Create specific types for batch-verifying Spend and Output proofs separately

[str4d]

When extracting the Sapling types back into sapling-crypto, we added more type safety. In particular, we made the proof verifying keys typesafe by placing the bellman types inside opaque newtype wrappers (to prevent downstream users from trying to verify a Spend proof with the Output proof verifying key, for example; the bellman types permit that because Groth16 proof encodings do not explicitly bind to the circuit).

In zcashd we do batch validation at the Sapling bundle level: https://github.com/zcash/sapling-crypto/blob/d23547f0d3c753b706c6a4fd64456855e153d6b7/src/verifier/batch.rs#L17-L22

This works fine after the type changes: zcashd passes in whole bundles, and the Spend and Output verifying keys, and sapling-crypto knows what to do with them.

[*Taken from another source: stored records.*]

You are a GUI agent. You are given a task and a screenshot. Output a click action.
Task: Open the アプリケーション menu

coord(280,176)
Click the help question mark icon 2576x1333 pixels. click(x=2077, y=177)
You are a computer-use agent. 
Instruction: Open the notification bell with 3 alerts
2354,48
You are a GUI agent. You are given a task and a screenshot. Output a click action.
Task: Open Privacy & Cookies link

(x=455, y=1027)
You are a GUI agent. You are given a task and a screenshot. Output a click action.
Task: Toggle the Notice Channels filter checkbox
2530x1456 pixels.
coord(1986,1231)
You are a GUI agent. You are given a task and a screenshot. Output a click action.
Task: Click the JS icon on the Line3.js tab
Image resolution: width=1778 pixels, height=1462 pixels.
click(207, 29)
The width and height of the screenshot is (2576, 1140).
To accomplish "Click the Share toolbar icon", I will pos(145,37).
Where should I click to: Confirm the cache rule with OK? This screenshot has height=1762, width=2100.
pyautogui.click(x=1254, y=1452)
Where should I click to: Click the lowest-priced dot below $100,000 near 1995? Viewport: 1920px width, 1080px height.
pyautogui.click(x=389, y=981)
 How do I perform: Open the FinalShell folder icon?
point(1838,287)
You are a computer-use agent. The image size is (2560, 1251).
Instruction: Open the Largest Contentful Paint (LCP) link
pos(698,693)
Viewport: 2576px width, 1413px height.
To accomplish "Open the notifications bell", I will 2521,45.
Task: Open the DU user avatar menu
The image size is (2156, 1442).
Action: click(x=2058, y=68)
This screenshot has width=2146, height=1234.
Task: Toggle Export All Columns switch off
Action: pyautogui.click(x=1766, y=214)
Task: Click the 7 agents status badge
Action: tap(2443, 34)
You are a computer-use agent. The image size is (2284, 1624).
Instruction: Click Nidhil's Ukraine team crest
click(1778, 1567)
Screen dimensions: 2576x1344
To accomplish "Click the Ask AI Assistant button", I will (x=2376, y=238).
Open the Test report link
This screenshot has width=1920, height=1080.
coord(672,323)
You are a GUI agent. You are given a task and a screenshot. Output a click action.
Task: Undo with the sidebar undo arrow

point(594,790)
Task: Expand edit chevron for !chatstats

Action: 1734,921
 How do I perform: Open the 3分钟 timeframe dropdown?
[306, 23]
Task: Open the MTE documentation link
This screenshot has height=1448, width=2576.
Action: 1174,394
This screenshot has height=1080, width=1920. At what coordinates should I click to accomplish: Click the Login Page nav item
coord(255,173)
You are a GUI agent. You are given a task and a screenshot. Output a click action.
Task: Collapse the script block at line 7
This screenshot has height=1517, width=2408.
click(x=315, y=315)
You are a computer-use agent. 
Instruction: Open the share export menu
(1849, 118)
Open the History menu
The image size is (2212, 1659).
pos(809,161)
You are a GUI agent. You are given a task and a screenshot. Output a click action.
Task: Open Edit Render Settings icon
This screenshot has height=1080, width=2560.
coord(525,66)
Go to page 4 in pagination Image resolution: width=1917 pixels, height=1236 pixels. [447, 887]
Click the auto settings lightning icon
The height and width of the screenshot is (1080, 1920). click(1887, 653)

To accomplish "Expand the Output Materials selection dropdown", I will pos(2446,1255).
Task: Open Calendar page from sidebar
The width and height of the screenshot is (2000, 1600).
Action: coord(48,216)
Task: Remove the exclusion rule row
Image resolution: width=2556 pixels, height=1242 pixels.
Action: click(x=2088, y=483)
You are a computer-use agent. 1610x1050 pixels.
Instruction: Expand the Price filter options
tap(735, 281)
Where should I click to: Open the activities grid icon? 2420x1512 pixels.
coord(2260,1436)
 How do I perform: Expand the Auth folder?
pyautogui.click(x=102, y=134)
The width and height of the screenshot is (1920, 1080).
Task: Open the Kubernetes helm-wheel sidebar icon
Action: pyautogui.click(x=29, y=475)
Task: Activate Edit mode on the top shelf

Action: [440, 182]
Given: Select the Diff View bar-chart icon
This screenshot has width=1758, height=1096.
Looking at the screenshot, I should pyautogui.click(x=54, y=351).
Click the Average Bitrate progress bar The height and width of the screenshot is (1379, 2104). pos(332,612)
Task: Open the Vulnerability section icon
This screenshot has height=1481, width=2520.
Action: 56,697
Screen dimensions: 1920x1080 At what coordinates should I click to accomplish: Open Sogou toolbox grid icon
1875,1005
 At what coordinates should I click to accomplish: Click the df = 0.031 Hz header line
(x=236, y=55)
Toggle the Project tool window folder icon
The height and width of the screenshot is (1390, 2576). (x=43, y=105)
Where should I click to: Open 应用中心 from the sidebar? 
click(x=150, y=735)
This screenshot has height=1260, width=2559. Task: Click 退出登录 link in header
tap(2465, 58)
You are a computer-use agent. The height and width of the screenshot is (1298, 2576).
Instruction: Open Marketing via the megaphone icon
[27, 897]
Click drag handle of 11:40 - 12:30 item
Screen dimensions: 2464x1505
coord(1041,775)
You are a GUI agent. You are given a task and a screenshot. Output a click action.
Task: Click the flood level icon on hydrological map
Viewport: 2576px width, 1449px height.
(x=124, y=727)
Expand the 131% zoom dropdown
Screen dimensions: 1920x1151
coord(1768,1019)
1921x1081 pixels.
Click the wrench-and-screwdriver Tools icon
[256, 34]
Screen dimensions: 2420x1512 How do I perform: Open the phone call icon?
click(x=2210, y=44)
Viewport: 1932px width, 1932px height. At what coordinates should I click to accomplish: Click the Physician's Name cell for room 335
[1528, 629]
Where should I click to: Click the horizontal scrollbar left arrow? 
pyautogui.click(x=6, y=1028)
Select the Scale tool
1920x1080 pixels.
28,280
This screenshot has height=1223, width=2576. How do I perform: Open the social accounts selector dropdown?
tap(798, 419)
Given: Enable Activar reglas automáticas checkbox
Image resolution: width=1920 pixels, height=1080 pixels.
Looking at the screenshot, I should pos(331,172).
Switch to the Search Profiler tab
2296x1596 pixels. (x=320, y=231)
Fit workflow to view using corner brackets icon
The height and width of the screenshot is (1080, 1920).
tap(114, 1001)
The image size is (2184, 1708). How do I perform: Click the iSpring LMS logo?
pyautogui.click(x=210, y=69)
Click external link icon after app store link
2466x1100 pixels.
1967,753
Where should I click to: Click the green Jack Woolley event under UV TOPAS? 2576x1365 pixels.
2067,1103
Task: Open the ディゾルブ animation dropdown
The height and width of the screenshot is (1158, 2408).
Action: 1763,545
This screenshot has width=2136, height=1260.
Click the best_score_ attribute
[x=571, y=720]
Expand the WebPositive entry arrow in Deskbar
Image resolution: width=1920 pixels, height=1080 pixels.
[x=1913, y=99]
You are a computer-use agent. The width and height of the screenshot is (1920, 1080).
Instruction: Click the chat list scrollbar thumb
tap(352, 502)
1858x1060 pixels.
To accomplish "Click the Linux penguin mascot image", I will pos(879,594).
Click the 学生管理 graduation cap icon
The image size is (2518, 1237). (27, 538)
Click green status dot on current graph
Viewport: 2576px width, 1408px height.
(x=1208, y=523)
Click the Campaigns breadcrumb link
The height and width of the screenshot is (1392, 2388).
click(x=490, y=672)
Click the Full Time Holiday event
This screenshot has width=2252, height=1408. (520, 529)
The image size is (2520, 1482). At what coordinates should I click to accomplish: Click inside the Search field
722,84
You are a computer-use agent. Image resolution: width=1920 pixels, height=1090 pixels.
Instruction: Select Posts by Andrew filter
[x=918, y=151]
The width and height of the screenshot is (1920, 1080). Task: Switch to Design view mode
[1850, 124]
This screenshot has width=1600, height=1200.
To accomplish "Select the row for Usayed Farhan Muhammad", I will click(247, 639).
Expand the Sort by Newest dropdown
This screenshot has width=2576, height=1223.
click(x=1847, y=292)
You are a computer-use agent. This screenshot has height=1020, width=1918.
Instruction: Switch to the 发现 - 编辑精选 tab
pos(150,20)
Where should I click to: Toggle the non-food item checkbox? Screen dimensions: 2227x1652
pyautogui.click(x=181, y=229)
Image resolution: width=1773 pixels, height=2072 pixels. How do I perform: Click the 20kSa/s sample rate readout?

zebrad took a different approach, creating independent Tower services for batch-verifying Spend proofs and Output proofs (and every other authorization part). The type safety changes break this use case. Refactoring zebrad to verify only at the bundle level is not feasible (and maybe has a performance impact, IDK).

We should expose individual batch validation types for Spend and Output proofs individually. We can then use them internally to BatchValidator for zcashd, while zebrad can use them directly (and gain type safety in their batch validation Tower services that is currently missing).